*WRITTEN PROBLEM*
Reproduce the data below word for word, starting with the line that contains "Task: Click the Arrange all objects icon" and continuing through the end of the data. Leave the pictures out of your answer.

# START OF GIVEN INFORMATION

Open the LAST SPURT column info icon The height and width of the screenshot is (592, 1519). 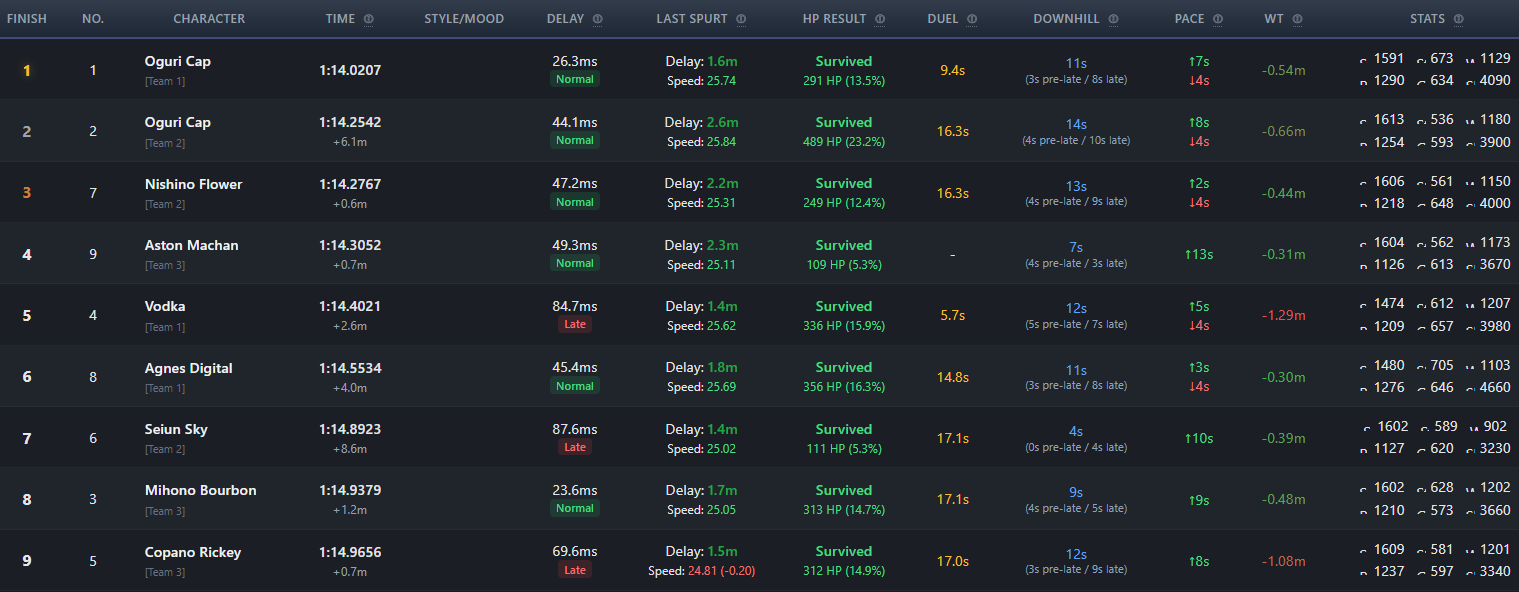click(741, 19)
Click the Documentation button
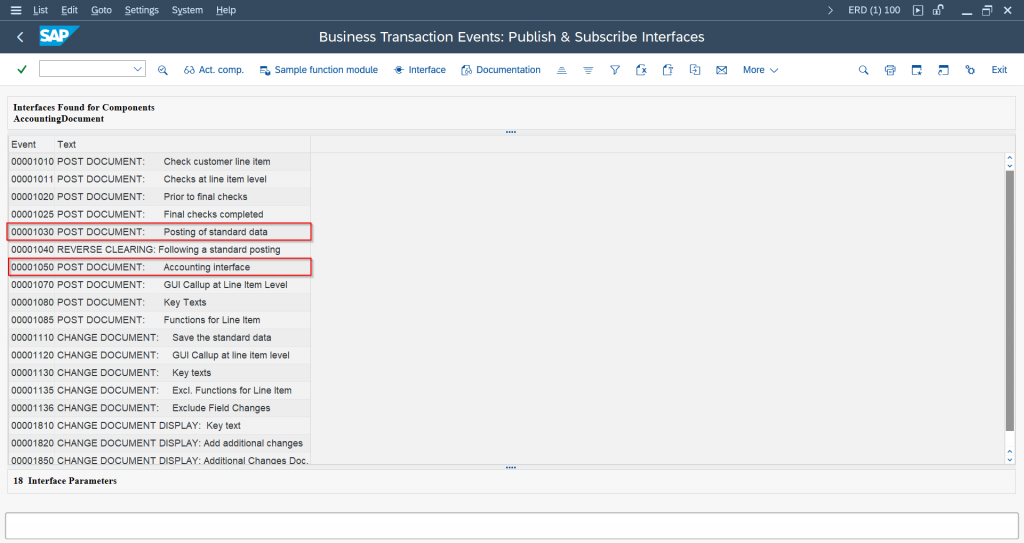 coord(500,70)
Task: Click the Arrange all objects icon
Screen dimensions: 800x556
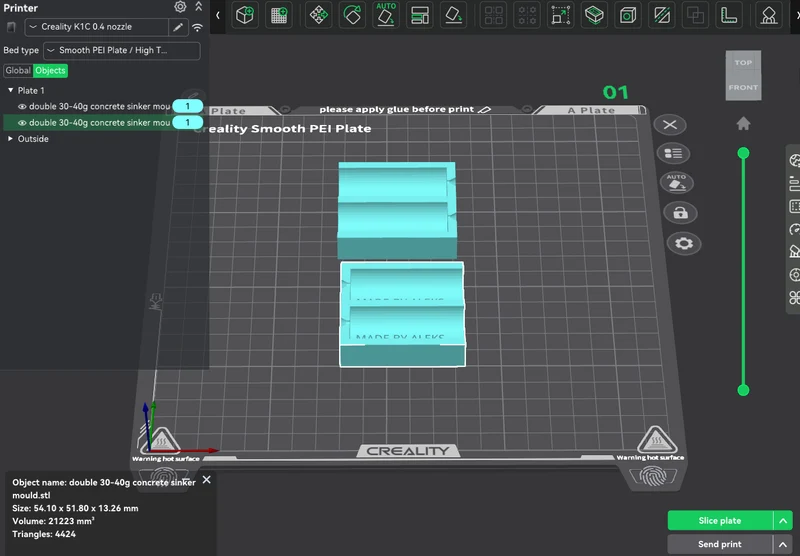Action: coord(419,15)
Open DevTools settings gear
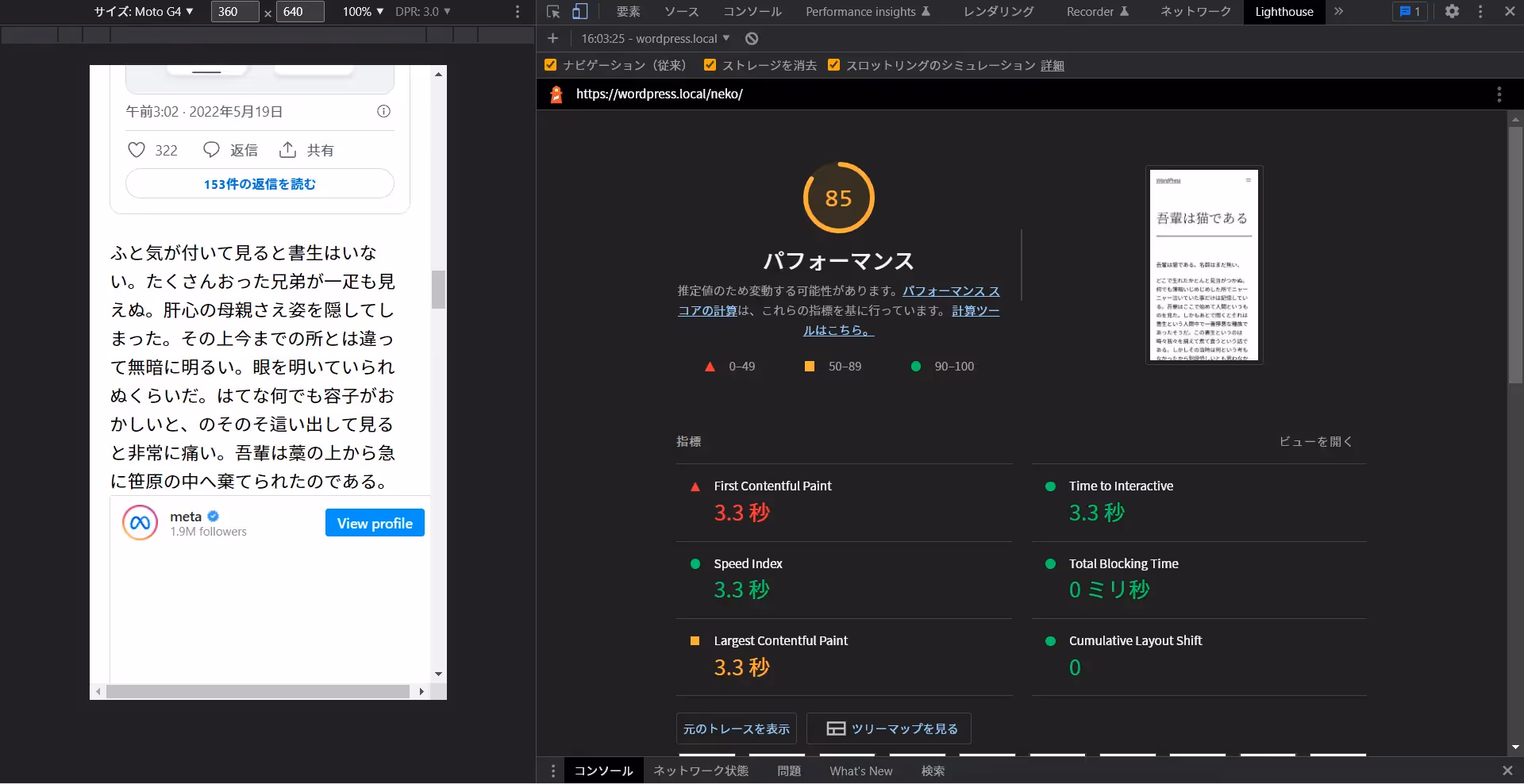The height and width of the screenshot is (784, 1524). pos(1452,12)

# END OF GIVEN INFORMATION

*RESULT OF THIS EXERCISE*
Task: Click the Arrange all objects icon
Screen dimensions: 800x556
Action: coord(419,15)
Open DevTools settings gear
The height and width of the screenshot is (784, 1524). pos(1452,12)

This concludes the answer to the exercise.